Vol. 2 Issue 12 | March 25, 2016
Three Things This Week
1. Brussels Attacks
What it is: At least 31 people were killed and 270 injured in an ISIS-claimed terrorist attack at Brussels International Airport and a city metro station.
Why it’s important: Your students are observing, listening to, and being formed by your response to this tragedy. As politicians call for torture, may we have the imagination to break the cycle of death by resisting evil and hatred without resorting to evil and hatred. Here’s an informative piece to share with your students about how radicalization happens. Talk honestly with your students about the difficulty of Jesus’ command to “love your enemies” while still actively confronting their violence.
What it is: Chicago White Sox slugger Adam LaRoche decided to walk away from a $13 million contract and retire from baseball when White Sox management asked him to limit the time Adam’s 14-year-old son spent with the team.
Why it’s good: Wow! Talk about putting your money where your mouth is. LaRoche went on to say, “Of one thing I am certain: we will regret NOT spending enough time with our kids, not the other way around.” Our questions for you are: How is your work/life balance? Does your family feel like they’re first in your life? As we seek to serve the next generation, being honest with ourselves about these questions is extremely important.
3. VR Porn
What it is: One of the largest Internet porn sites (60 million daily users) just launched a new section devoted to virtual reality pornography.

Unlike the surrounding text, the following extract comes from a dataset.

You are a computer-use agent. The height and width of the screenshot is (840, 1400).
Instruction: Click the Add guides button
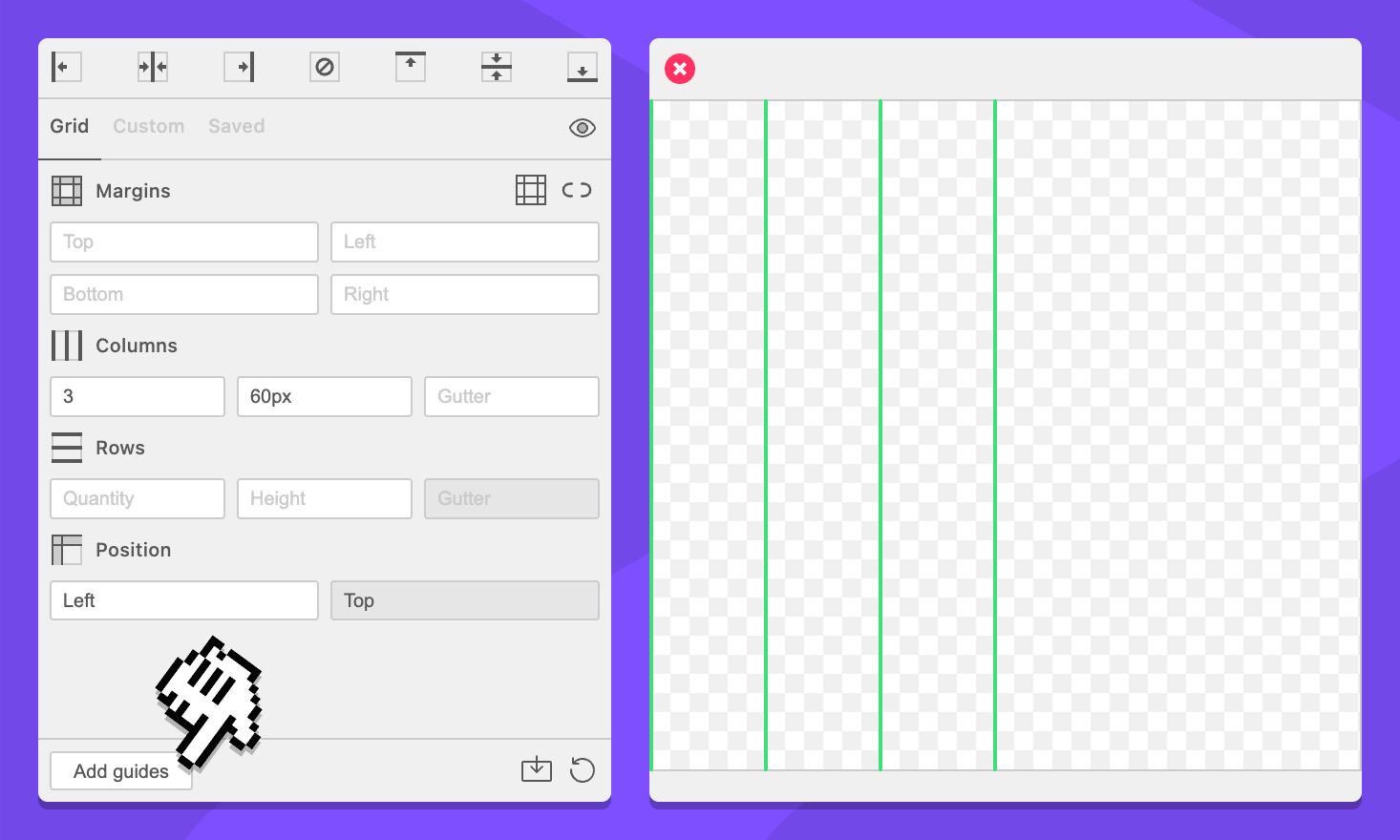(120, 771)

Why it’s important: The site’s owner said, “Now, our users are not only able to view our content, but be protagonists in the experience and interact with their favorite porn stars,” and thereby revolutionizing the addictive, damaging impact of porn on our children. This should make us even more determined to protect the next generation from the devastating effects of pornography. Talk with your students (male and female) about how porn leads to lifelong neuroplastic changes to the brain and negatively impacts future sex in marriage. Here’s a great resource to protect you and your family from the dehumanizing impact of pornography.
On Sunday, churches everywhere will be overflowing with worshipers. Easter is the high point of the Christian year, a day of celebration and feasting for Jesus’ victory over death.
Yet there can be no resurrection without Good Friday. There is no new life in Christ without first the death of Jesus. To rush past Golgotha en route to Easter Sunday is like opening a gift without the heart to appreciate it (“cheap grace,” as Bonhoeffer called it). We can’t truly celebrate the end of anything without first starting at the beginning.
So as ugly as the cross is, we must start the journey to Easter in its shadow because that’s where our faith begins. The cross is the center of all theology. God is never more powerful than He is in this hour of humiliation. God is never more divine than He is in this moment of complete humanity. The cross is the length to which God will go to save us from ourselves.
That’s why we love the Christian calendar, especially during Holy Week, because it provides a sort of pilgrimage, encouraging us to live into the passion of Jesus by joining Him as He sets His face like a flint toward Jerusalem.
This year, take this journey with your students. Remember, what students ultimately come to believe is shaped more by daily practices (liturgies) and less by mere information, making spiritual formation a holistic experience that isn’t simply about what students know, but about what they come to love and believe through actions and habits.
Here are five formative practices to experience this weekend with your students that will capture their imaginations, shape their desires, and encourage them to participate in the fullness of the Easter narrative:
- Maundy Thursday: A service commemorating the Last Supper of Christ through a foot-washing ceremony.
- Prayer Vigil: Remembering Jesus’ command to His disciples to “watch with Me for one hour,” spend time late Thursday night in prayer with your teen.
- Good Friday: This solemn worship service prepares our hearts for Easter by remembering Jesus’ torture and crucifixion.
- The Stations of the Cross: Many churches re-live the major events of Jesus’ death by walking through a live reenactment of the 14 scenes in the crucifixion story.
- Scripture Readings: Bring your family together to read aloud these lectionary scriptures and meditate on Christ’s passion: Thursday’s reading, Friday’s reading, Saturday’s reading, Sunday’s reading.